Digital can help amplify
While a multisensory experience done right can reach audiences in ways that digital can't, marketers can amplify their reach by looking for organic ways in which the two spaces fit together.
Proulx's point of creating moments well-suited for Instagram or TikTok, for example, is one approach that leverages digital in a strategic way. Another is e-commerce, which Keller pointed to as an especially effective complement to experiential activities. Despite challenges stemming from the spirits industry's three-tier distribution system, the rise of delivery companies like Drizly and ReserveBar have helped pave a way forward.
An area with exciting yet uncertain potential is the metaverse, which experts are already seeing pique the interest of spirit brands. Mixology experiences that use augmented or virtual reality (AR/VR) is one pathway, such as in the form of a VR cocktail party, happy hour or DIY class, per Lachel. Spirit companies are also activating blockchain, but whether the digital space can boost the reach of a physical experience or is better off as a standalone effort will depend on how well marketers are able to bridge the worlds together.

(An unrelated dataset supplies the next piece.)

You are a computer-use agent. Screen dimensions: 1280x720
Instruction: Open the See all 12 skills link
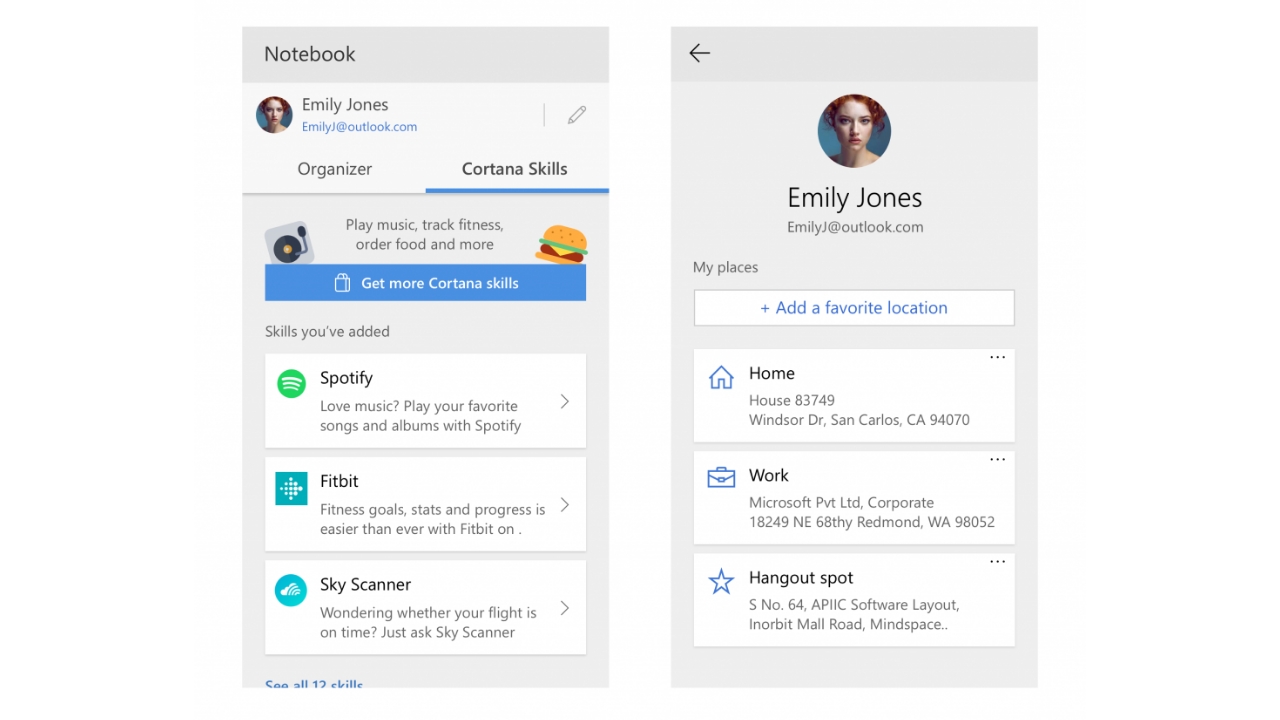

"It has to be seamless between whether we're doing something physically in Edinburgh or we're sending that out to meet some people in Singapore for an evening of tasting events," said Lachel.
The technology needed to fulfill grand visions for the metaverse is still years away, but existing digital tools offer brands ways to engage audiences that still vary significantly in their readiness to attend physical events. With another possibly dreary winter ahead, such tools will continue to play a big part alongside in-person experiential campaigns.
Finally, brands should once again apply the notion of inclusivity when considering how digital additions fit into their multisensory experiences. As with their storytelling, brands should aim to strike a balance in their targeting so as not to be overly narrow.
"If it's all just bold and big and different, you have a chance of alienating folks, but if you're able to find the right blend of different experiences and different portals into those worlds in which you can engage and ask them to join you — that's a more friendly approach," Lachel said.